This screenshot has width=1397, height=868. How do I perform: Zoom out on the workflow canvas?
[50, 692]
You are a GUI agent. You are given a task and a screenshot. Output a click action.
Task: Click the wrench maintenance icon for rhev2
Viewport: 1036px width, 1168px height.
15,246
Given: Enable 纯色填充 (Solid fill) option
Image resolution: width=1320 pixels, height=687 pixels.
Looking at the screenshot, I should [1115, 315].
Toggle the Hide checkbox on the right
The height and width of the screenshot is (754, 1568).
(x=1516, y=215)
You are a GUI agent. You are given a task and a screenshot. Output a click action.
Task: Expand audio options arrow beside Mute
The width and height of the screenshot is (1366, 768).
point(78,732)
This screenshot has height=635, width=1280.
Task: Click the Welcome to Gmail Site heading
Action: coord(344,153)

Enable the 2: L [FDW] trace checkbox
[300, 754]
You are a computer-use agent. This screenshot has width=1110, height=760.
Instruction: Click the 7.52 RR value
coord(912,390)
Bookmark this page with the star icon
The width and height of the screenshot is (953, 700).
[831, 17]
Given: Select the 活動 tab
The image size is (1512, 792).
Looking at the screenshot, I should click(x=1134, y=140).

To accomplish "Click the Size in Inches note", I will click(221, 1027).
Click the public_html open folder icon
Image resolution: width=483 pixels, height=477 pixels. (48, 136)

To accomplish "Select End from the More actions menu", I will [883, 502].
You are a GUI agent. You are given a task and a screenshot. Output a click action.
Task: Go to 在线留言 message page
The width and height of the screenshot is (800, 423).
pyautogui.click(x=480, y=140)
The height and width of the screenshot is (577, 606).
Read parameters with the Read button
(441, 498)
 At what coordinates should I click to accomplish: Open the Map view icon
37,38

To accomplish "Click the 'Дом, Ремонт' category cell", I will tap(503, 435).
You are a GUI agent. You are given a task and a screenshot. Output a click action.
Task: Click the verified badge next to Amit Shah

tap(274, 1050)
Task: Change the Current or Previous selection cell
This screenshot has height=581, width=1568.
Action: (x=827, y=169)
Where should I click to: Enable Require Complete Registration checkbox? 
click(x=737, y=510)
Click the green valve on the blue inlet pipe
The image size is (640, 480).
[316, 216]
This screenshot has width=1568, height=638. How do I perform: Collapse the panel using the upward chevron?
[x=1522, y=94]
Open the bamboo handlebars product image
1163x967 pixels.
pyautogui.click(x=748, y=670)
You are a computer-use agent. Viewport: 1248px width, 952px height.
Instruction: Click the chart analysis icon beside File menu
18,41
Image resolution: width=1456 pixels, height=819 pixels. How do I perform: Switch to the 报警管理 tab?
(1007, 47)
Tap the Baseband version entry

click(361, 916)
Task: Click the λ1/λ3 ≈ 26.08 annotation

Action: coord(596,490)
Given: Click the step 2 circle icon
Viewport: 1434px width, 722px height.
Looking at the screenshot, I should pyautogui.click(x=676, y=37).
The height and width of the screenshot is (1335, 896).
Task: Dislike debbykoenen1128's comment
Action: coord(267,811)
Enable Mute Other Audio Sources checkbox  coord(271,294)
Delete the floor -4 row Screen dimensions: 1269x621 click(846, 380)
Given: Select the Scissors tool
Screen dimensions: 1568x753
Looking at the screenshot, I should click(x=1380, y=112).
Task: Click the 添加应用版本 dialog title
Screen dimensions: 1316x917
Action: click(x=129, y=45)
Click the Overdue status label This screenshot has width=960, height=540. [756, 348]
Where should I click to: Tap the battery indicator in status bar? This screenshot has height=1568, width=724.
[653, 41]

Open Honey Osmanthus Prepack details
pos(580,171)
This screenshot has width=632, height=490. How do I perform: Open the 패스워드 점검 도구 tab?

#### [What you have to do]
Convert the items above into a JSON list of strings, with one string per line in their original order and blank lines left out.

#### [Full response]
[
  "This screenshot has width=1397, height=868. How do I perform: Zoom out on the workflow canvas?",
  "[50, 692]",
  "You are a GUI agent. You are given a task and a screenshot. Output a click action.",
  "Task: Click the wrench maintenance icon for rhev2",
  "Viewport: 1036px width, 1168px height.",
  "15,246",
  "Given: Enable 纯色填充 (Solid fill) option",
  "Image resolution: width=1320 pixels, height=687 pixels.",
  "Looking at the screenshot, I should [1115, 315].",
  "Toggle the Hide checkbox on the right",
  "The height and width of the screenshot is (754, 1568).",
  "(x=1516, y=215)",
  "You are a GUI agent. You are given a task and a screenshot. Output a click action.",
  "Task: Expand audio options arrow beside Mute",
  "The width and height of the screenshot is (1366, 768).",
  "point(78,732)",
  "This screenshot has height=635, width=1280.",
  "Task: Click the Welcome to Gmail Site heading",
  "Action: coord(344,153)",
  "Enable the 2: L [FDW] trace checkbox",
  "[300, 754]",
  "You are a computer-use agent. This screenshot has width=1110, height=760.",
  "Instruction: Click the 7.52 RR value",
  "coord(912,390)",
  "Bookmark this page with the star icon",
  "The width and height of the screenshot is (953, 700).",
  "[831, 17]",
  "Given: Select the 活動 tab",
  "The image size is (1512, 792).",
  "Looking at the screenshot, I should click(x=1134, y=140).",
  "To accomplish \"Click the Size in Inches note\", I will click(221, 1027).",
  "Click the public_html open folder icon",
  "Image resolution: width=483 pixels, height=477 pixels. (48, 136)",
  "To accomplish \"Select End from the More actions menu\", I will [883, 502].",
  "You are a GUI agent. You are given a task and a screenshot. Output a click action.",
  "Task: Go to 在线留言 message page",
  "The width and height of the screenshot is (800, 423).",
  "pyautogui.click(x=480, y=140)",
  "The height and width of the screenshot is (577, 606).",
  "Read parameters with the Read button",
  "(441, 498)",
  " At what coordinates should I click to accomplish: Open the Map view icon",
  "37,38",
  "To accomplish \"Click the 'Дом, Ремонт' category cell\", I will tap(503, 435).",
  "You are a GUI agent. You are given a task and a screenshot. Output a click action.",
  "Task: Click the verified badge next to Amit Shah",
  "tap(274, 1050)",
  "Task: Change the Current or Previous selection cell",
  "This screenshot has height=581, width=1568.",
  "Action: (x=827, y=169)",
  "Where should I click to: Enable Require Complete Registration checkbox? ",
  "click(x=737, y=510)",
  "Click the green valve on the blue inlet pipe",
  "The image size is (640, 480).",
  "[316, 216]",
  "This screenshot has width=1568, height=638. How do I perform: Collapse the panel using the upward chevron?",
  "[x=1522, y=94]",
  "Open the bamboo handlebars product image",
  "1163x967 pixels.",
  "pyautogui.click(x=748, y=670)",
  "You are a computer-use agent. Viewport: 1248px width, 952px height.",
  "Instruction: Click the chart analysis icon beside File menu",
  "18,41",
  "Image resolution: width=1456 pixels, height=819 pixels. How do I perform: Switch to the 报警管理 tab?",
  "(1007, 47)",
  "Tap the Baseband version entry",
  "click(361, 916)",
  "Task: Click the λ1/λ3 ≈ 26.08 annotation",
  "Action: coord(596,490)",
  "Given: Click the step 2 circle icon",
  "Viewport: 1434px width, 722px height.",
  "Looking at the screenshot, I should pyautogui.click(x=676, y=37).",
  "The height and width of the screenshot is (1335, 896).",
  "Task: Dislike debbykoenen1128's comment",
  "Action: coord(267,811)",
  "Enable Mute Other Audio Sources checkbox  coord(271,294)",
  "Delete the floor -4 row Screen dimensions: 1269x621 click(846, 380)",
  "Given: Select the Scissors tool",
  "Screen dimensions: 1568x753",
  "Looking at the screenshot, I should click(x=1380, y=112).",
  "Task: Click the 添加应用版本 dialog title",
  "Screen dimensions: 1316x917",
  "Action: click(x=129, y=45)",
  "Click the Overdue status label This screenshot has width=960, height=540. [756, 348]",
  "Where should I click to: Tap the battery indicator in status bar? This screenshot has height=1568, width=724.",
  "[653, 41]",
  "Open Honey Osmanthus Prepack details",
  "pos(580,171)",
  "This screenshot has width=632, height=490. How do I perform: Open the 패스워드 점검 도구 tab?"
]